> [DOCUMENT PASSAGE]
ABC Reporting on Glyphosate Misleading and Irresponsible

    17 February 2016

    Yesterday’s ABC Online article by Josie Taylor and subsequent reporting on local councils’ continued use of herbicides that contain the active ingredient glyphosate, has several serious factual inaccuracies and is misleading in regard to the context of the International Agency for Research on Cancer’s (IARC) Report.  It also omits pertinent information such as the fact that all glyphosate products have been extensively and independently assessed by regulators in the USA, Canada, Australia and Europe and found to be safe.

    More recent findings have concluded that glyphosate is unlikely to pose even a carcinogenic hazard let alone an actual risk. Such inaccuracies could have been avoided if the original article was properly fact checked or at least a credible alternative view sought.

    The article fails to mention the recent European Food Safety Authority’s (EFSA) peer review that concluded glyphosate is unlikely to pose a carcinogenic hazard to humans and the evidence does not support classification with regard to its carcinogenic potential.

    Ms Taylor’s article and subsequent radio and television reports seemed more concerned with misleading sensationalised fear mongering than providing correct and useful information to the Australian public. The serious lack of a credible foundation in the article was demonstrated yesterday afternoon in the television interview with Professor Bernard Stewart when he highlighted the complete lack of any basis for both the tone and content of Josie Taylor’s original and subsequent reports.

    The original article is in clear breach of the ABC’s Code of Practice and CropLife Australia will be taking the appropriate action.

    An article that simply regurgitates false activist propaganda against overwhelming independent global scientific analysis is irresponsible and effectively misleads consumers. The fact that the association of those interviewed in the piece with extreme activist organisations was not reported in the article also raises serious questions over the professionalism of the reporting.

    The IARC is one of four programs within the World Health Organization (WHO) that have reviewed the safety of glyphosate. Two of the four WHO programs – the Core Assessment Group and the International Programme on Chemical Safety – both concluded glyphosate is not carcinogenic. The WHO Guidelines for Drinking-Water Quality program concluded glyphosate does not represent a hazard to human health.

    The reason for this is that the IARC report is not a risk assessment; it very narrowly determines the potential for a specific compound to cause cancer under some circumstances, even if those circumstances are unlikely to occur. The pre-amble to the final complete scientific monograph report goes to some length to specifically highlight this point after the original misrepresentation and misreporting of their interim report.

> [REQUIRED ACTIONS]
1) Rewrite the stretch from "ABC Reporting on" through "to be safe." in the statement on ABC's glyphosate reporting, putting "authorities" in place of "regulators".
2) For each statement below, answer yes or no according to the statement on ABC's glyphosate reporting, and quote the words that decide it: (a) The European Food Safety Authority's peer review found glyphosate unlikely to pose a carcinogenic hazard to humans. (b) The IARC report is a risk assessment. (c) Professor Bernard Stewart was interviewed on television.

> [DATA FOR ANALYSIS]
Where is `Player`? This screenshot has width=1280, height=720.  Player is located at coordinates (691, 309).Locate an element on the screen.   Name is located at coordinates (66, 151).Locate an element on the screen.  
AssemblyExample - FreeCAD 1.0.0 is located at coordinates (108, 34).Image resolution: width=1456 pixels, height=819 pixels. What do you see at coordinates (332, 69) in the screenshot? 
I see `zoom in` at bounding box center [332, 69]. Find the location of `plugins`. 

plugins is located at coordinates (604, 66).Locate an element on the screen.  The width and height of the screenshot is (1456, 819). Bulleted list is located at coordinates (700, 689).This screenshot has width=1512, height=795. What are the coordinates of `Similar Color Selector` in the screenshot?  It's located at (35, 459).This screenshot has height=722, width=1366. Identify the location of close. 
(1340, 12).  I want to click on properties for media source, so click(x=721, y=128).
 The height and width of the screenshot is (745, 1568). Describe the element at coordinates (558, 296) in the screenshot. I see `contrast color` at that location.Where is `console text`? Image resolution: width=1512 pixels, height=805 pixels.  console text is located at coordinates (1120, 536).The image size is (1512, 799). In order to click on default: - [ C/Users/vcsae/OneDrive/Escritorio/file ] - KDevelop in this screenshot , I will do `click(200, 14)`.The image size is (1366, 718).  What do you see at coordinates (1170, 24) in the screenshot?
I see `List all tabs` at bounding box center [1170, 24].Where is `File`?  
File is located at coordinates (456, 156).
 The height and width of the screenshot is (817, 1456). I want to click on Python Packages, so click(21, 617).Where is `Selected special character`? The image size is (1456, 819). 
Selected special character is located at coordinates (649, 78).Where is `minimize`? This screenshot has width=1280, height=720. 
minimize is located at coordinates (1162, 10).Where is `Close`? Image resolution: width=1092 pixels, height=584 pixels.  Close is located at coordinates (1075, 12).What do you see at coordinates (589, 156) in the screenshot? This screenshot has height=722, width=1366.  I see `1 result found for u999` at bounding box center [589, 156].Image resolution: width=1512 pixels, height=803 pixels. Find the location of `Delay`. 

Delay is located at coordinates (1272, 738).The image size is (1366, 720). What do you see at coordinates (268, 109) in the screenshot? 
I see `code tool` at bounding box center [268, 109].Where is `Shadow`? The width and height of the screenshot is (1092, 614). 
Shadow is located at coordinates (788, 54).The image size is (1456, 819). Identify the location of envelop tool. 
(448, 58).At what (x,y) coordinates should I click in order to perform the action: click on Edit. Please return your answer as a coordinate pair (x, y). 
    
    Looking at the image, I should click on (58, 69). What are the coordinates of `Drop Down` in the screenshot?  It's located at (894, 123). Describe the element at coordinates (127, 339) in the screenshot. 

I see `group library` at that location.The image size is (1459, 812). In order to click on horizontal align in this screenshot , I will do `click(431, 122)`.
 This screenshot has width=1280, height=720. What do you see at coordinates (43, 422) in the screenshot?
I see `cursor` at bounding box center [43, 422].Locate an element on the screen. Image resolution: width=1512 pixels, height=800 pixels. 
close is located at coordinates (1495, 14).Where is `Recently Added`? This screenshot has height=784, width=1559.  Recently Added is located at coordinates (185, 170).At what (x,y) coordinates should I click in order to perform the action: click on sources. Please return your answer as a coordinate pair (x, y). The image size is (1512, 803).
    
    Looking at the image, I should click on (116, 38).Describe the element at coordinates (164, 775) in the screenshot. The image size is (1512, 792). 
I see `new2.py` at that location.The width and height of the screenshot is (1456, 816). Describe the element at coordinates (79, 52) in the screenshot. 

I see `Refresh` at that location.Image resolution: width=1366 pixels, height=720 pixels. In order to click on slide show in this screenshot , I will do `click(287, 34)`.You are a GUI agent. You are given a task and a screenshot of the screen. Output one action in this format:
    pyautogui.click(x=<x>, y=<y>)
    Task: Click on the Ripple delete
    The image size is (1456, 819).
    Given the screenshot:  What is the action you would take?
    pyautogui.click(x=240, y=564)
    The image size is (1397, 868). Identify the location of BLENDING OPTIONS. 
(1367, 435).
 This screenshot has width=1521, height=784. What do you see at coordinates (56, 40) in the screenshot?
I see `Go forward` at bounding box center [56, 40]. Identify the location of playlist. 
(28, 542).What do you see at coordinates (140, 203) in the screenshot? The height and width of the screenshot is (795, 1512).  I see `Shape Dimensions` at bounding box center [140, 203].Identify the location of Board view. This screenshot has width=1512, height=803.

> [ANSWERS TO THE EXERCISE]
1)
ABC Reporting on Glyphosate Misleading and Irresponsible

    17 February 2016

    Yesterday’s ABC Online article by Josie Taylor and subsequent reporting on local councils’ continued use of herbicides that contain the active ingredient glyphosate, has several serious factual inaccuracies and is misleading in regard to the context of the International Agency for Research on Cancer’s (IARC) Report.  It also omits pertinent information such as the fact that all glyphosate products have been extensively and independently assessed by authorities in the USA, Canada, Australia and Europe and found to be safe.

2)
(a) Yes: "concluded glyphosate is unlikely to pose a carcinogenic hazard to humans"
(b) No: "the IARC report is not a risk assessment"
(c) Yes: "the television interview with Professor Bernard Stewart"